By now, the project has grown incrementally to 671,000 acres, but there has never been a great push to complete the full million. The Bureau of Reclamation came up with a favorable cost-benefit analysis for Phase 2, but in the mid-1980s, a group of Washington State University and University of Idaho economists shot it down. In the Bureau's analysis, “the costs were understated and the benefits overstated,” the General Accounting Office (now the Government Accountability Office) concluded at the start of 1986. Among other things, the Bureau of Reclamation had omitted the cost of the energy needed to pump the water out of Lake Roosevelt and the cost of the energy foregone because that water wasn't turning turbines. With the deck stacked, the Bureau had calculated that the U.S. Treasury would contribute nothing at all.

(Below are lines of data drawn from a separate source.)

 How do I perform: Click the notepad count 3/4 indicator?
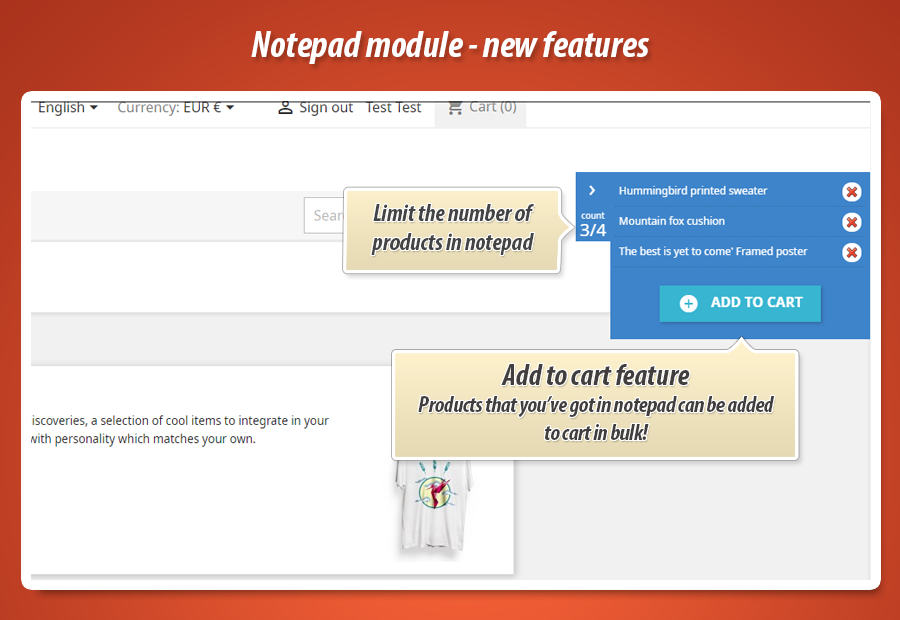tap(593, 225)
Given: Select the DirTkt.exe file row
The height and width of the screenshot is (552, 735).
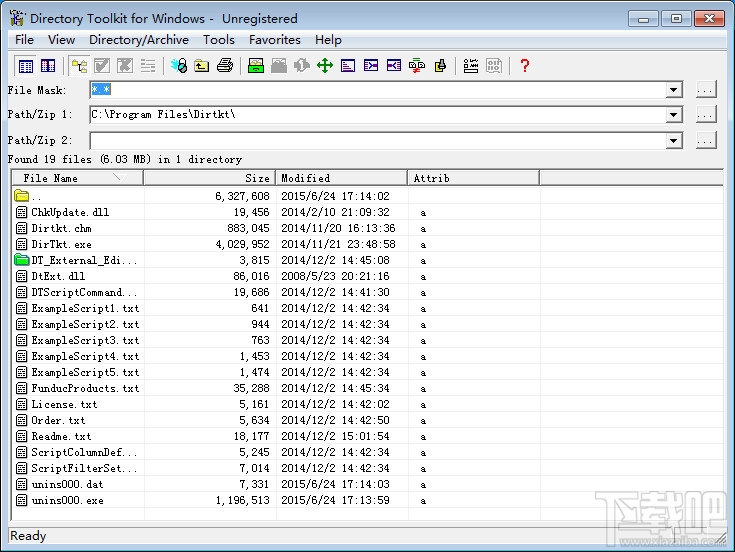Looking at the screenshot, I should click(x=61, y=244).
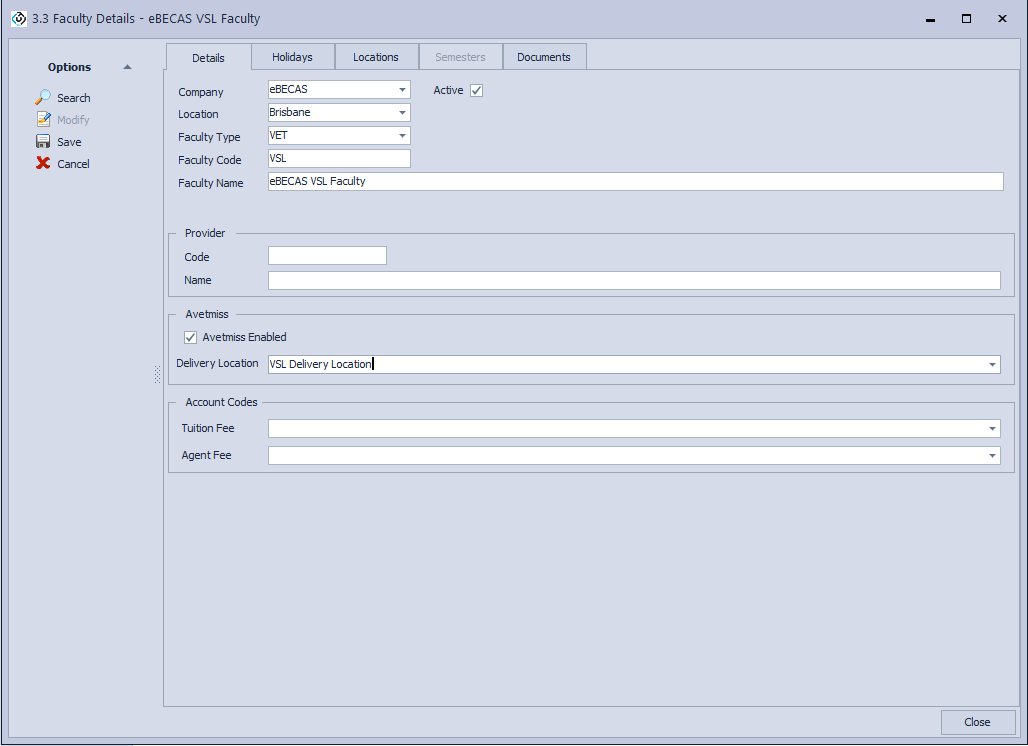Disable the Avetmiss Enabled checkbox
The width and height of the screenshot is (1028, 746).
pyautogui.click(x=191, y=338)
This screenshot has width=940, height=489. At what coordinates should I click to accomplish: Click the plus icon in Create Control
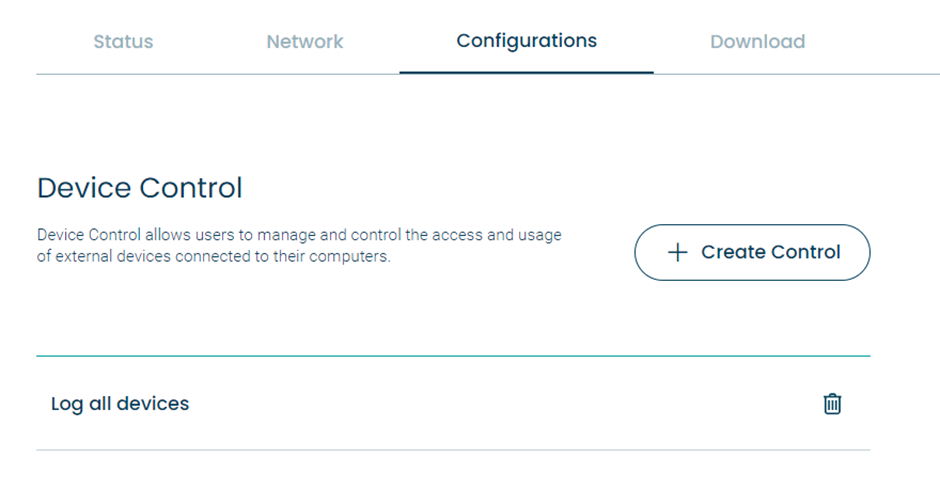tap(677, 252)
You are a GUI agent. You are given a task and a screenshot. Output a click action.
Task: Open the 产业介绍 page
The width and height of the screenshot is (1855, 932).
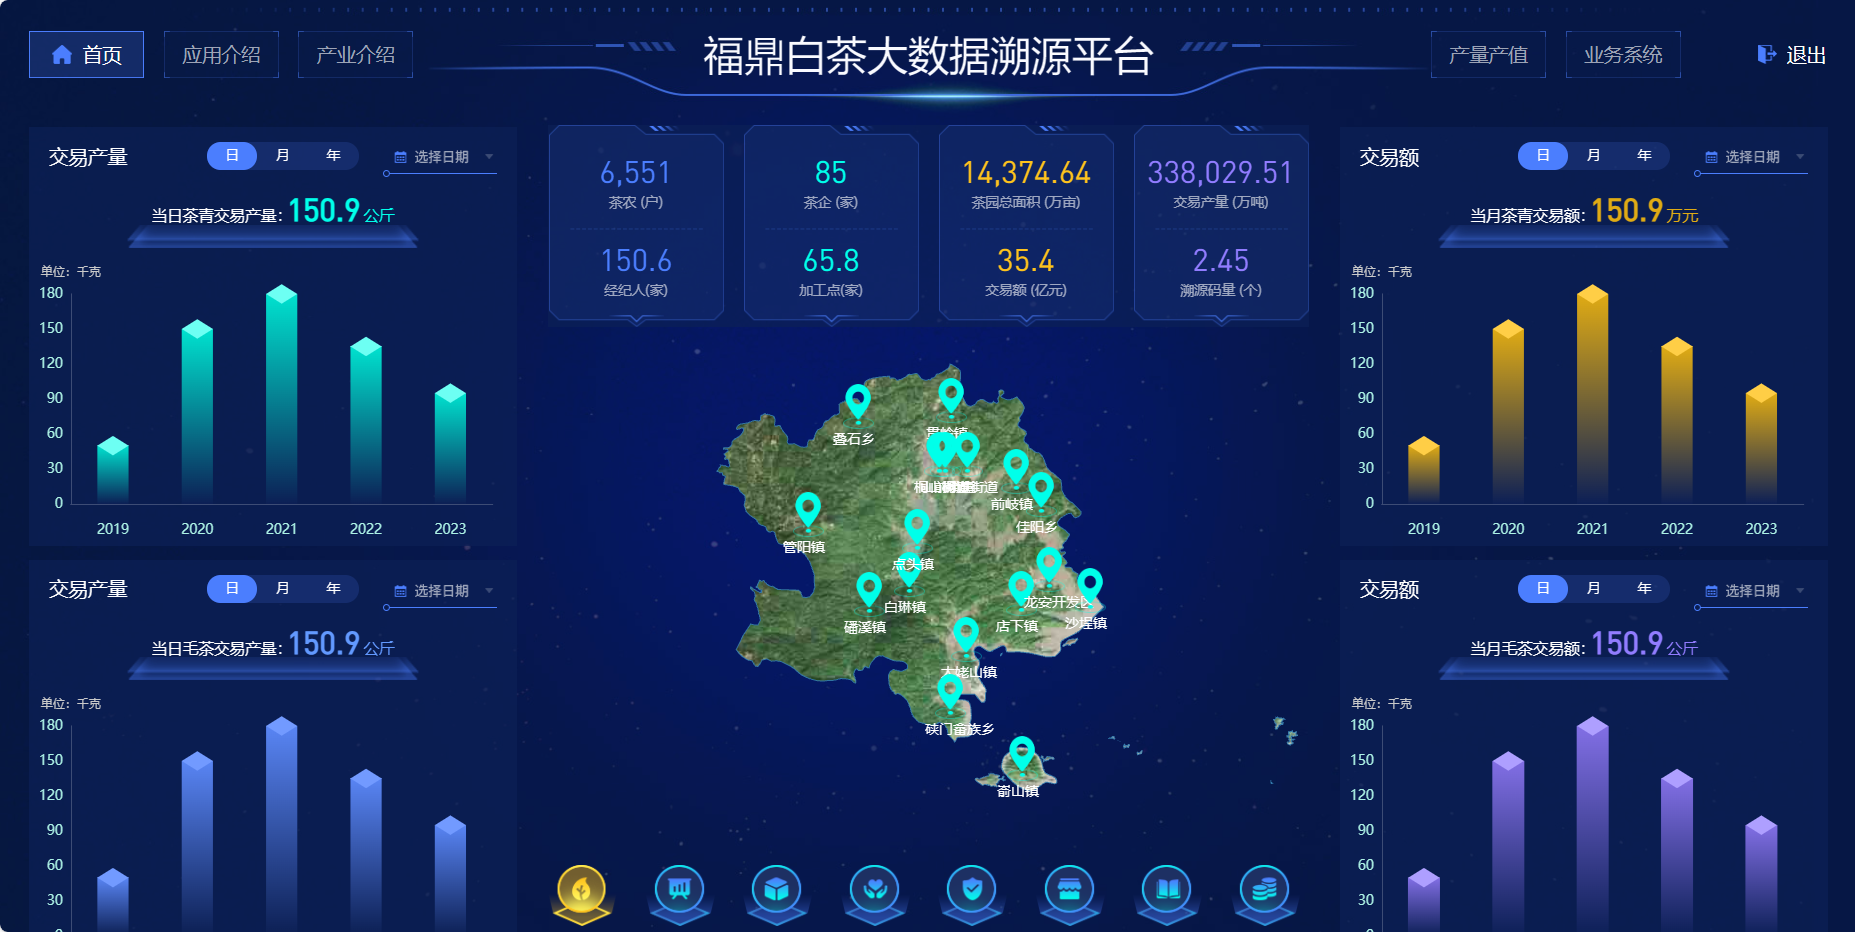355,54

The university economists — and other independent reviewers — calculated that the Treasury would pick up most of the tab. “The Bureau's 1984 analysis showed that 46 percent of the construction costs would be paid by irrigators, 34 percent by power users, and 20 percent by Washington State,” the GAO explained. “The Bureau's estimates were in contrast with two other studies which concluded that U.S. taxpayers would pay about 80 percent of the project costs.”
Some people wanted the state to jump-start the process. In 1984, fresh out of a deep recession, the state Senate voted to do just that by issuing $100 million worth of bonds. But then, Paul C. Pitzer writes in his 1994 book, Grand Coulee: Harnessing a Dream, Washington State University agricultural economist “Norman K. Whittlesey dominated the hearings subsequently held by the House." Whittlesey "accused local people in the area, sprinkler dealers, bankers, and professionals, of backing construction only because they hoped to benefit financially." The state House rejected the bill.